Gianandrea Noseda and the National Symphony Orchestra Bring Their Artistry to Carnegie Hall | Playbill

Classic Arts Features Gianandrea Noseda and the National Symphony Orchestra Bring Their Artistry to Carnegie Hall The May 19 program features Liszt's Dante Symphony as well as Rossini's Stabat Mater.
Gianandrea Noseda Tracey Salazar

New York City audiences are used to seeing just the top of Gianandrea Noseda’s head in the orchestra pit at the Metropolitan Opera, where the Italian maestro is a frequent guest conductor. But on May 19, Noseda will be front and center at Carnegie Hall with the National Symphony Orchestra.

Whether he is conducting an opera or a symphony, Noseda’s aim is to tell the story of the music through the performance. Each genre informs the other, he says. “The ultimate goal is just to sing, even for the instrumentalists. When I talk to them about espressivo—about phrasing like a singer—they immediately get what I am asking from them.”

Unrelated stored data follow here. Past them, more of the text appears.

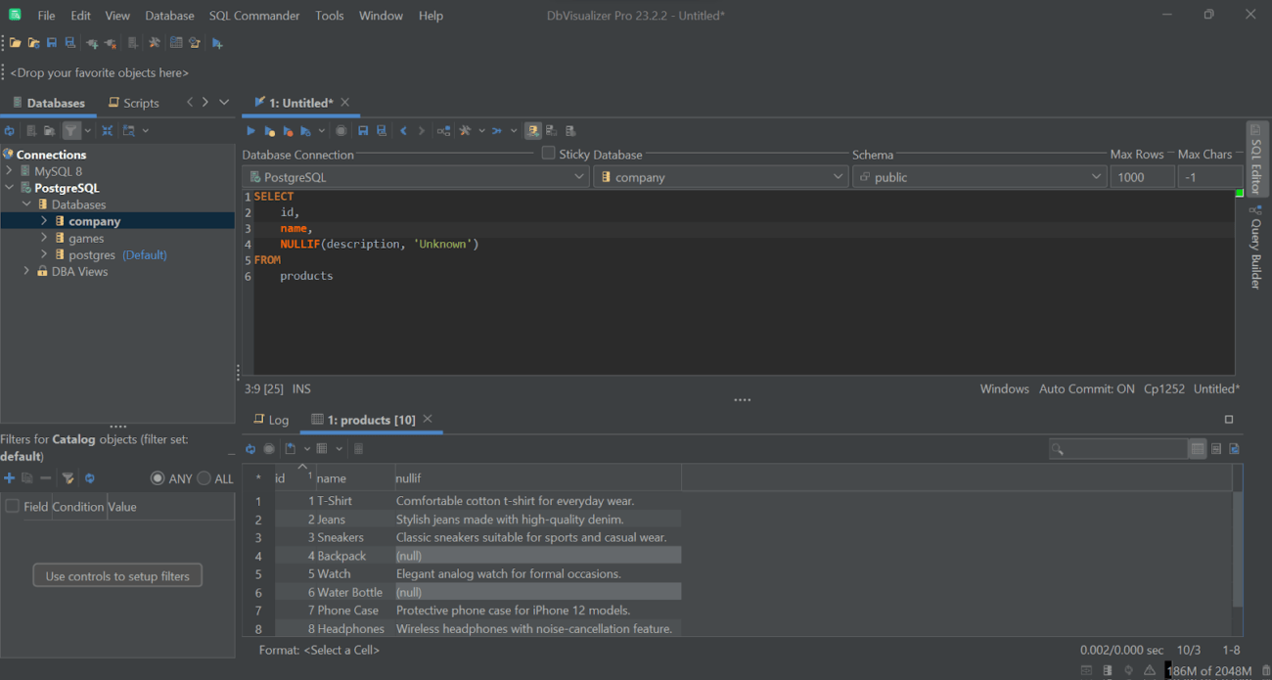Collapse all nodes in connections tree
Screen dimensions: 1272x680
coord(107,130)
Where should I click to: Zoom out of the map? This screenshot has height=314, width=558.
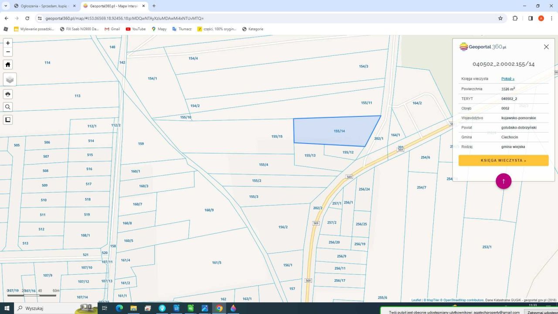8,52
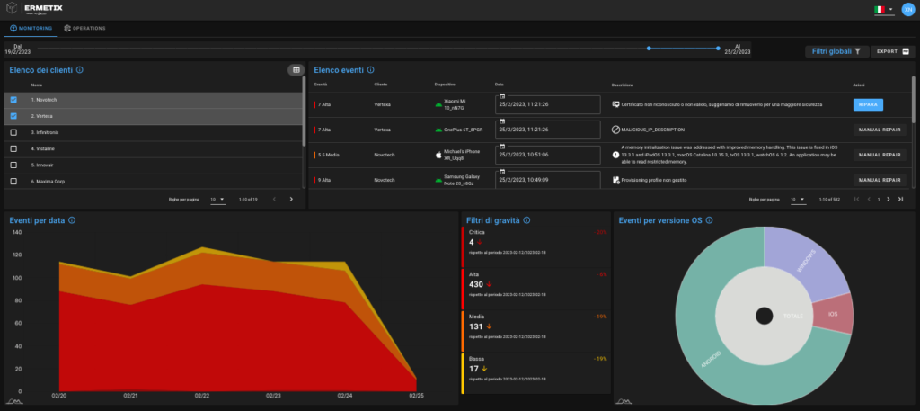Click the blue Ripara button
The width and height of the screenshot is (920, 411).
coord(867,104)
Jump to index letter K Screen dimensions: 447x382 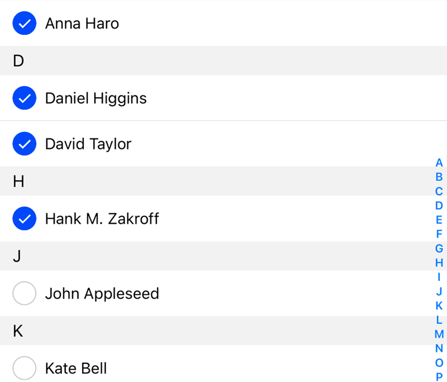[x=439, y=305]
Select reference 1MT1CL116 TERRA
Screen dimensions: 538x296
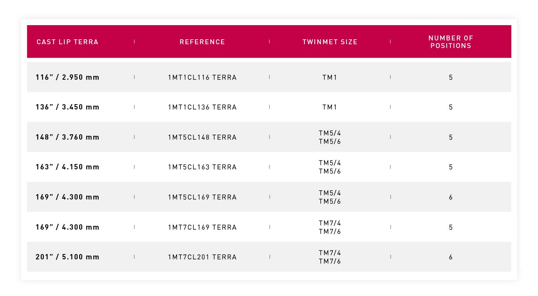pos(202,77)
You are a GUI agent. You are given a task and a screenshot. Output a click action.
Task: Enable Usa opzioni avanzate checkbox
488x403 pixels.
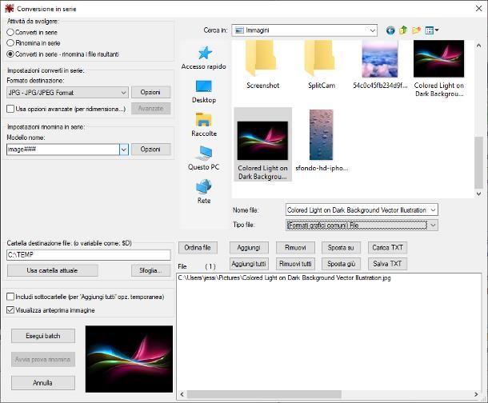point(10,109)
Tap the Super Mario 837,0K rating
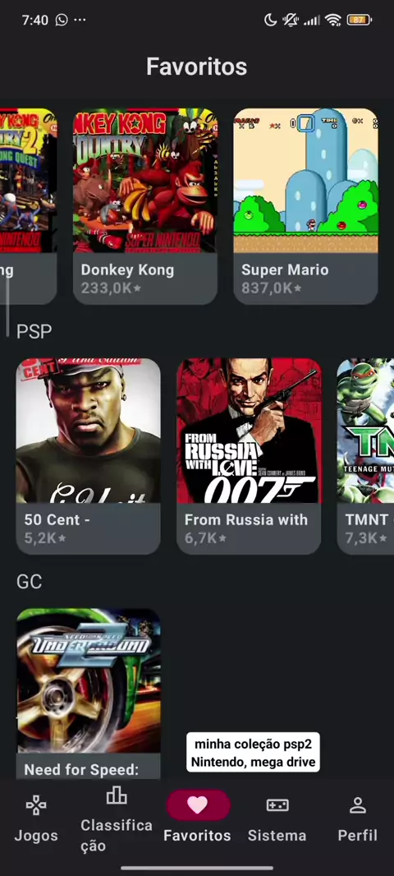Image resolution: width=394 pixels, height=876 pixels. [271, 288]
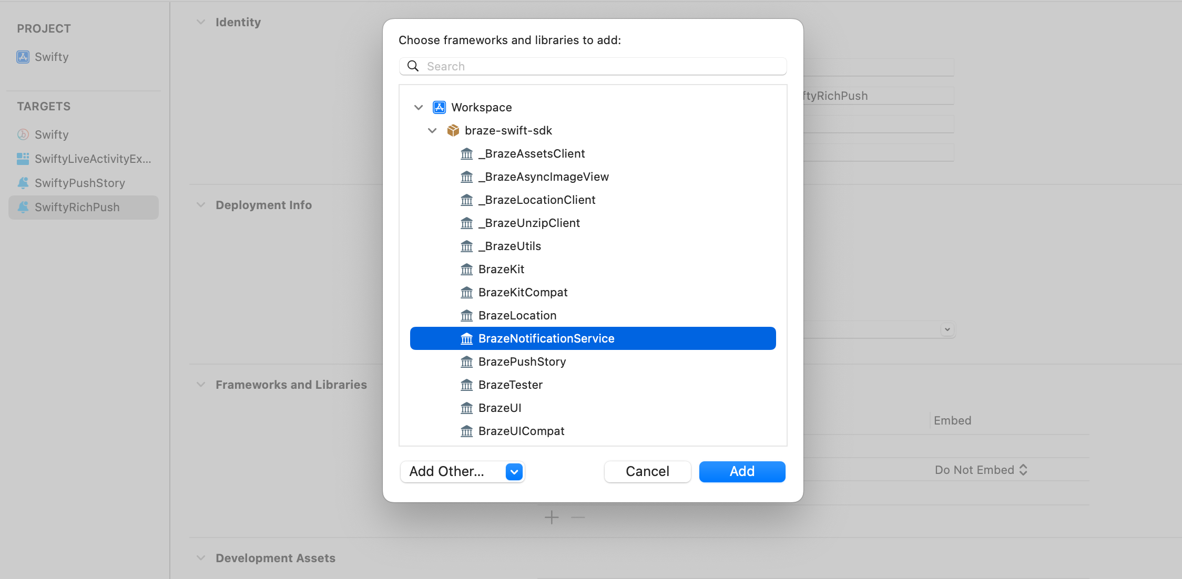Select the BrazeKitCompat framework icon
Viewport: 1182px width, 579px height.
466,292
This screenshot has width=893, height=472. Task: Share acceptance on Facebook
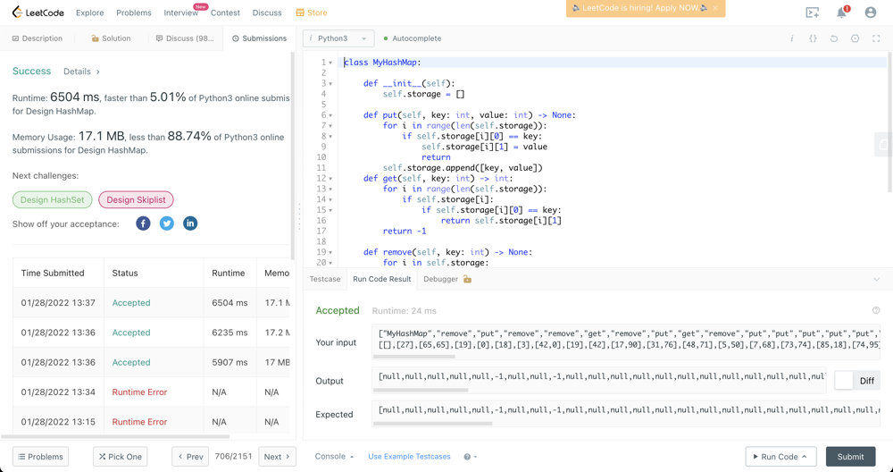(143, 223)
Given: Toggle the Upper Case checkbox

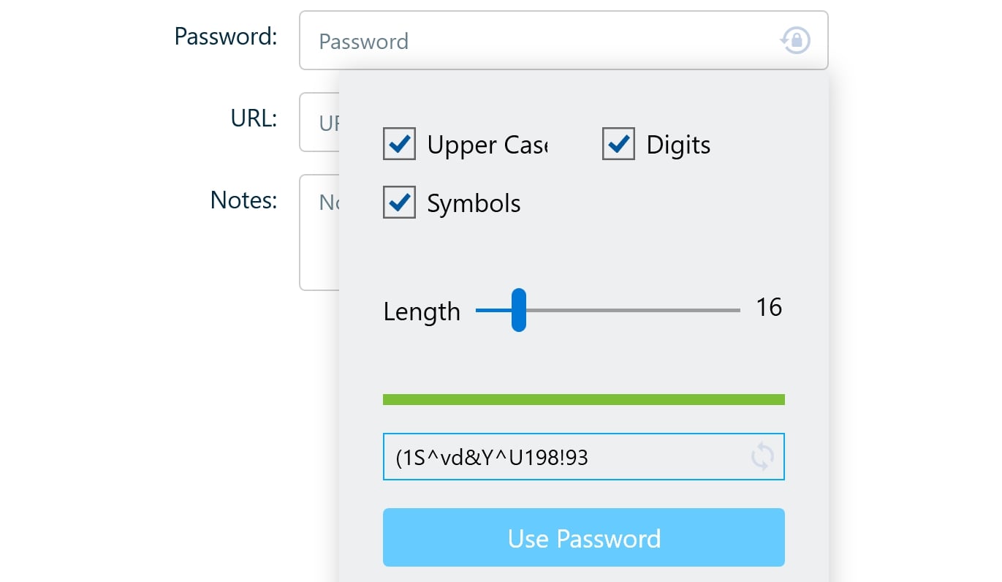Looking at the screenshot, I should pos(399,144).
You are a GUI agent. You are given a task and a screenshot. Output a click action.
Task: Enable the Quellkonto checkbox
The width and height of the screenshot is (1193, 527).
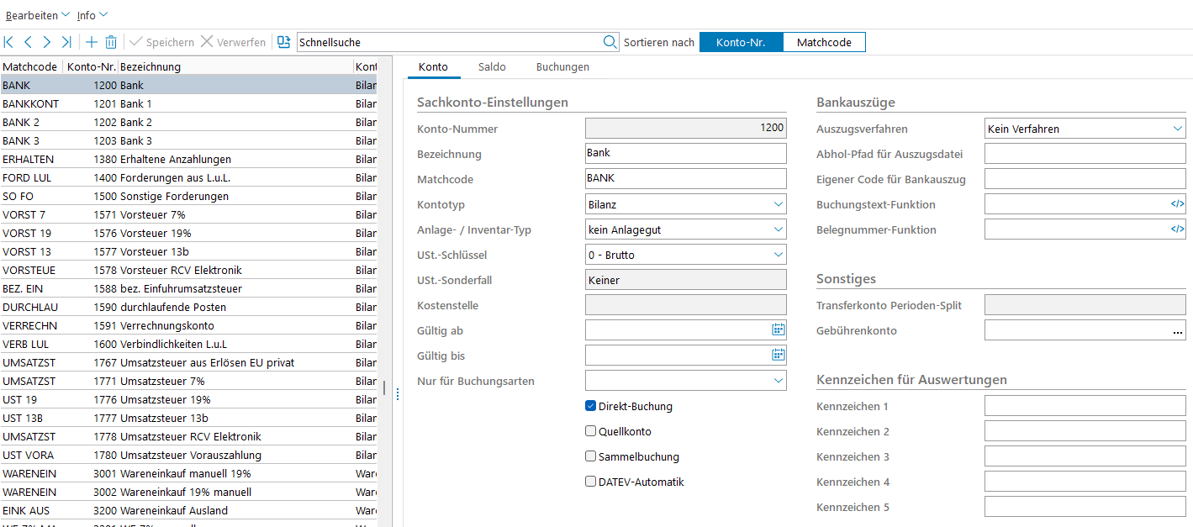(x=591, y=432)
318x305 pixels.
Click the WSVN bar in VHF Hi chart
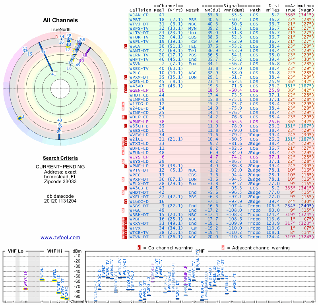pyautogui.click(x=42, y=280)
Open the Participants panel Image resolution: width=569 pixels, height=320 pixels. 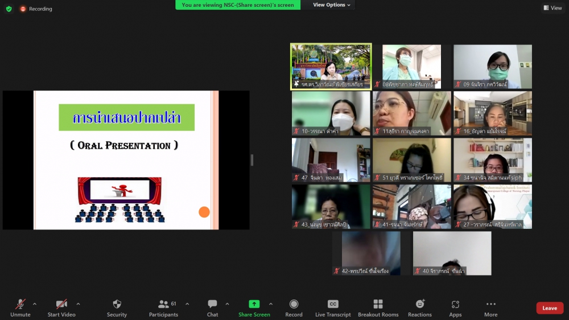[x=163, y=305]
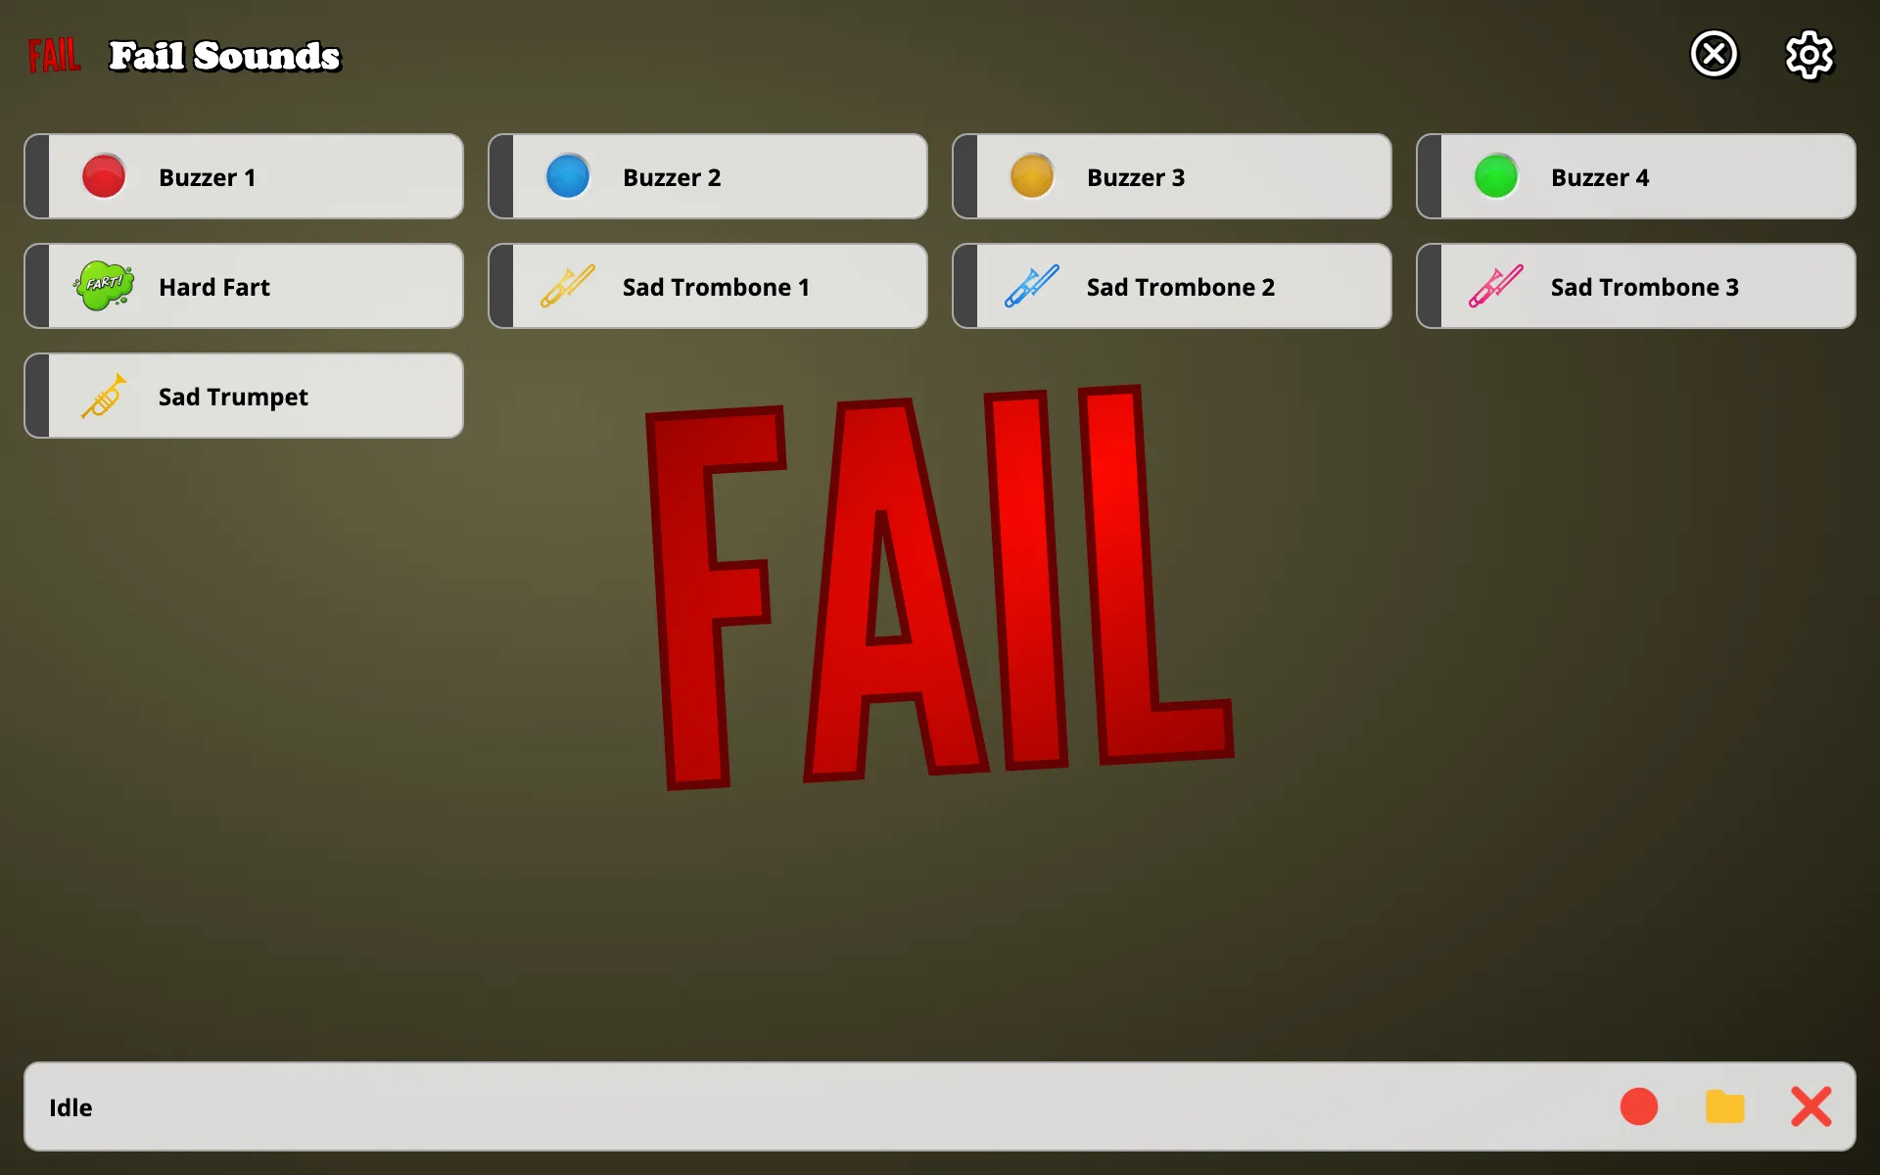1880x1175 pixels.
Task: Click the orange Buzzer 3 icon
Action: click(x=1031, y=176)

In comparison, a performance on the concert stage that is vivid, strong, and dramatically precise allows the story to come across without sets, costumes, or lighting. Noseda brings that concert-hall precision to the operatic stage. “In the opera house, you have to compromise with the movement, with the costumes, with the acting, with the distance between the stage and the conductor. I like the opera to be tight, to be structured like a symphony.”

The National Symphony Orchestra (NSO) players see this first-hand. Jauvon Gilliam, NSO’s principal timpanist, says that in rehearsal Noseda is highly descriptive. “He’ll use these very vivid analogies that paint a picture of how he wants it to sound.” That, combined with Noseda’s clarity with his gestures, allows the musicians to easily understand his interpretation, explains Gilliam. Carnegie Hall audiences will see for themselves as Noseda leads the NSO in two profoundly dramatic concert works: Rossini’s Stabat Mater and Liszt’s Dante Symphony.

During his lifetime, Rossini was the most popular opera composer in history. At age 37, with 39 operas to his credit, he announced his retirement. Over a decade later, intrigued by the challenge of crafting a major sacred work, he picked up his quill again to compose the Stabat Mater. Scholars consider it his greatest accomplishment.

Noseda says there are moments in the Stabat Mater that foreshadow Verdi. “The level of complexity in this composition is more developed than in his operas,” he says. “It’s a very refined, visionary piece that shows us where Rossini would have arrived if he had continued composing operas.”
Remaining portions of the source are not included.